It’s hard to be the mother of a 14 year old girl. The demands, the expectations. Most of the time we do fine. But when we fight, finding out that she and I share certain traits is not the most useful or comforting of discoveries. Like the stubbornness and the pride; the immediate silence into which we each take refuge.
I do not mind being her chauffeur, the role to which I’ve been reduced these days, that and the expectation to spit out money as she requires it and the provider of as many yeses as she needs to go about to the mall or the movies or wherever with her friends.
I don’t mind the tedious waiting for her. I have my smartphone, my music and my e-reader to keep me entertained in my car while she takes her tap class or her hip hop or whatever interest she’s pursuing.
I want her to have fun and to enjoy the relationships she’s creating with other girls. I want her to have that sense of belonging and being with and like them, no matter how fleeting all these relationships will end up being.
Her insistence in being and doing like others is a strange phase, I think. I do not know when she will leave that behind in order to assert who she truly is. To acknowledge that the more unique you are, the better, quirks and all.
But the two things that bother me the most are these: to catch her in a lie, no matter how innocent, turns me inside out. I can’t tolerate that she thinks she has to hide the truth from me.
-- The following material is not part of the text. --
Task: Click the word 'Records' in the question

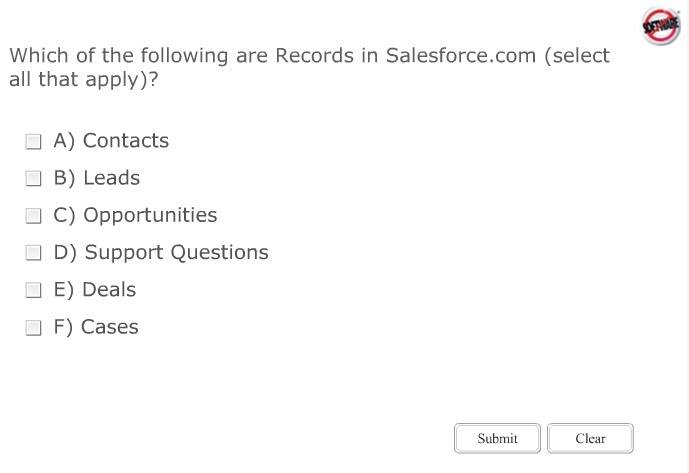Action: 314,56
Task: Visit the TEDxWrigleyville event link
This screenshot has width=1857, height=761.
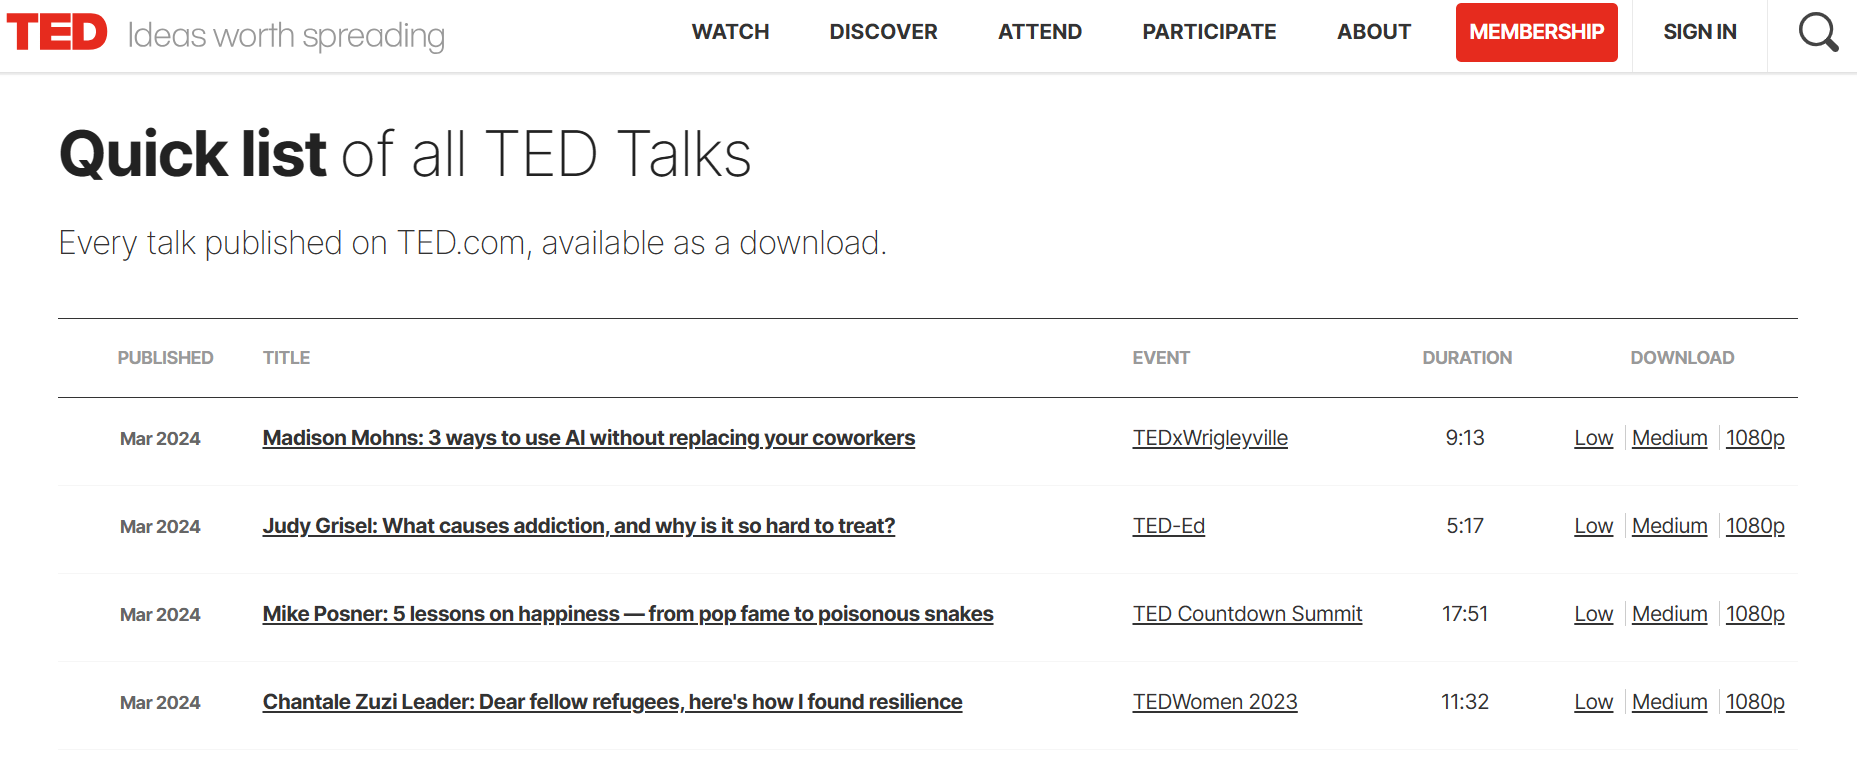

I also find that I can’t handle her intellectual laziness, and her lack of self-awareness about the privileged position she is in. The skill to read in three languages is not something we all have. When she asks me when she will stop taking her French lessons, I respond, “When I see you reading French books with no other purpose than enjoyment!” Her silence is her response. Lately, she even has stopped reading any of her English-language books.
The other day I was about to ground her by taking her phone away for a week. After many tears and end of the world drama, we finally agreed she would read a book in Spanish over the summer. She was so happy to have her lifeline back in her grubby hand! Now the task at hand for her is pretty daunting. I will admit to that. I had hoped we could do it together in the course of a year because it’s a fat book. She has committed herself to reading on her own and in Spanish, before the new school starts, the book to which I introduced myself to world literature: Crime and Punishment by Dostoyevsky.
I wish upon her a mind overflowing with unending questions and curiosity. Yeah, maybe it’s too early for her to wonder about the universe and our social past and to know the importance of questioning everything. But I can’t stand the idea that she will have no intellectual hunger, and that she won’t always have her nose in a book.